PROMPT: Restate each entry below word for word, without skipping any.

MATERIAL PROVIDED:
[Start of Attachment]

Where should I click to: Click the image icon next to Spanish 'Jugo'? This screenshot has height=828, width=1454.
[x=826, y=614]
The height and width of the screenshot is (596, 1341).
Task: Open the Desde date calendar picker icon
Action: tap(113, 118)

[End of Attachment]

REPLY:
Where should I click to: Click the image icon next to Spanish 'Jugo'? This screenshot has height=828, width=1454.
[x=826, y=614]
The height and width of the screenshot is (596, 1341).
Task: Open the Desde date calendar picker icon
Action: tap(113, 118)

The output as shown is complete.